*Der Text*
──────────────────────────────
Haltung des Schauspielers im gewöhnlichen Leben
§ 75
Der Schauspieler soll auch im gemeinen Leben bedenken, daß er öffentlich zur Kunstschau stehen werde.
§ 76
Vor angewöhnten Gebärden, Stellungen, Haltung der Arme und des Körpers soll er sich daher hüten, denn wenn der Geist während dem Spiel darauf gerichtet sein soll, solche Angewöhnungen zu vermeiden, so muß er natürlich für die Hauptsache zum großen Teil verlorengehen.
§ 77
Es ist daher unumgänglich notwendig, daß der Schauspieler von allen Angewöhnungen gänzlich frei sei, damit er sich bei der Vorstellung ganz in seine Rolle denken und sein Geist sich bloß mit seiner angenommenen Gestalt beschäftigen könne.
§ 78
Dagegen ist es eine wichtige Regel für den Schauspieler, daß er sich bemühe, seinem Körper, seinem Betragen, ja allen seinen übrigen Handlungen im gewöhnlichen Leben eine solche Wendung zu geben, daß er dadurch gleichsam wie in einer beständigen Übung erhalten werde. Es wird dieses für jeden Teil der Schauspielkunst von unendlichem Vorteil sein.
§ 79
Derjenige Schauspieler, der sich das Pathos gewählt, wird sich sehr dadurch vervollkommnen, wenn er alles, was er zu sprechen hat, mit einer gewissen Richtigkeit sowohl in Rücksicht des Tones als der Aussprache vorzutragen und auch in allen übrigen Gebärden eine gewisse erhabene Art beizubehalten sucht. Diese darf zwar nicht übertrieben werden, weil er sonst seinen Mitmenschen zum Gelächter dienen würde, im übrigen aber mögen sie immerhin den sich selbst bildenden Künstler daraus erkennen. Dieses gereicht ihm keineswegs zur Unehre, ja sie werden sogar gerne sein besonderes Betragen dulden, wenn sie durch dieses Mittel in den Fall kommen, auf der Bühne selbst ihn als großen Künstler anstaunen zu müssen.
──────────────────────────────
*Das Material*
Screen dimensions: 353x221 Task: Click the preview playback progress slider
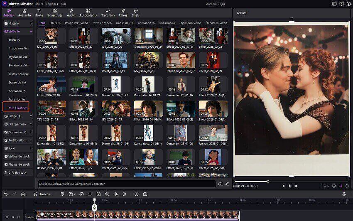(x=291, y=181)
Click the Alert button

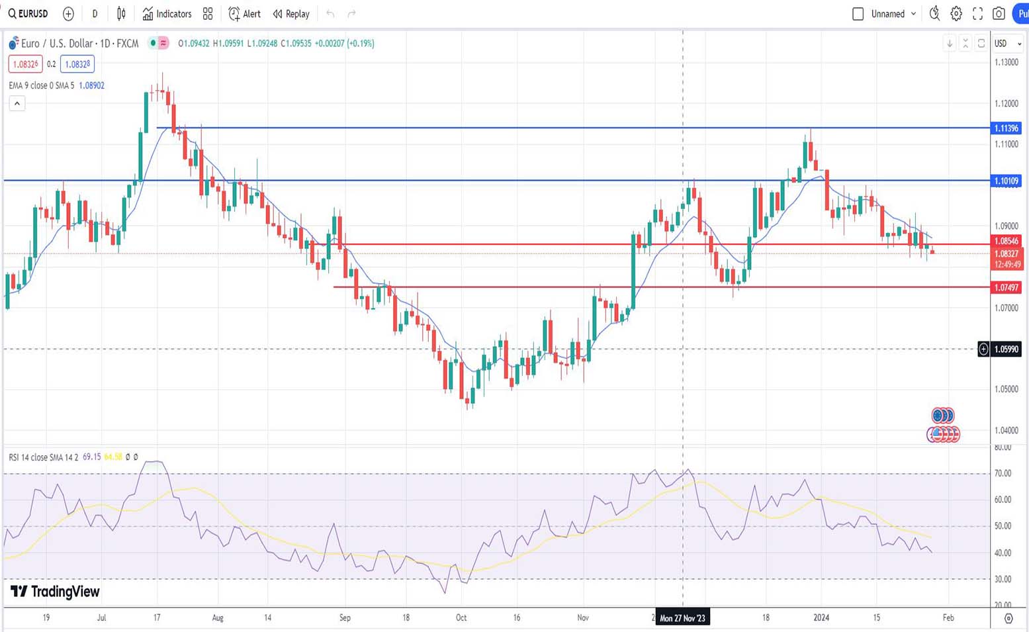244,14
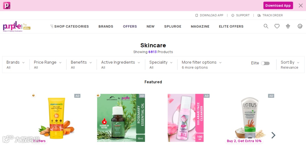This screenshot has width=306, height=145.
Task: Open the Support link
Action: 241,15
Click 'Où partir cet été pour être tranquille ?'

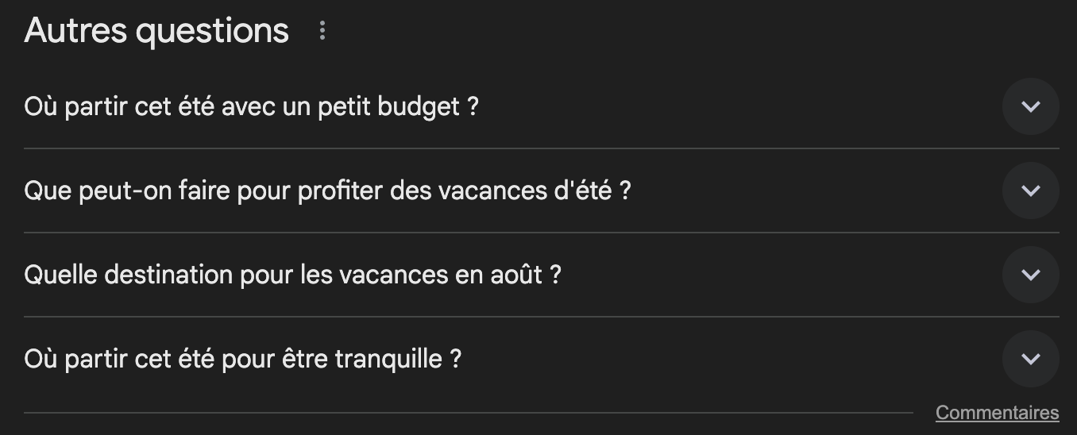(x=242, y=359)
──────────────────────────────
*Deine Aufgaben*
1. Wiederhole aus dem Text über die Haltung des Schauspielers wortgetreu den Abschnitt, der mit den Worten „Haltung des Schauspielers“ beginnt und mit „großen Teil verlorengehen.“ endet.
2. Fahre mit dem Text über die Haltung des Schauspielers nach seinem letzten Satz fort.

*Die Lösungen*
1.
Haltung des Schauspielers im gewöhnlichen Leben
§ 75
Der Schauspieler soll auch im gemeinen Leben bedenken, daß er öffentlich zur Kunstschau stehen werde.
§ 76
Vor angewöhnten Gebärden, Stellungen, Haltung der Arme und des Körpers soll er sich daher hüten, denn wenn der Geist während dem Spiel darauf gerichtet sein soll, solche Angewöhnungen zu vermeiden, so muß er natürlich für die Hauptsache zum großen Teil verlorengehen.

2.
§ 80
Da man auf der Bühne nicht nur alles wahr, sondern auch schön dargestellt haben will, da das Auge des Zuschauers auch durch anmutige Gruppierungen und Attitüden gereizt sein will, so soll der Schauspieler auch außer der Bühne trachten, selbe zu erhalten; er soll sich immer einen Platz von Zuschauern vor sich denken.
§ 81
Wenn er seine Rolle auswendig lernt, soll er sich immer gegen einen Platz wenden; ja selbst wenn er für sich oder mit seinesgleichen beim Essen zu Tische sitzt, soll er immer suchen, ein Bild zu formieren, alles mit einer gewissen Grâce anfassen, niederstellen etc., als wenn es auf der Bühne geschähe, und so soll er immer malerisch darstellen.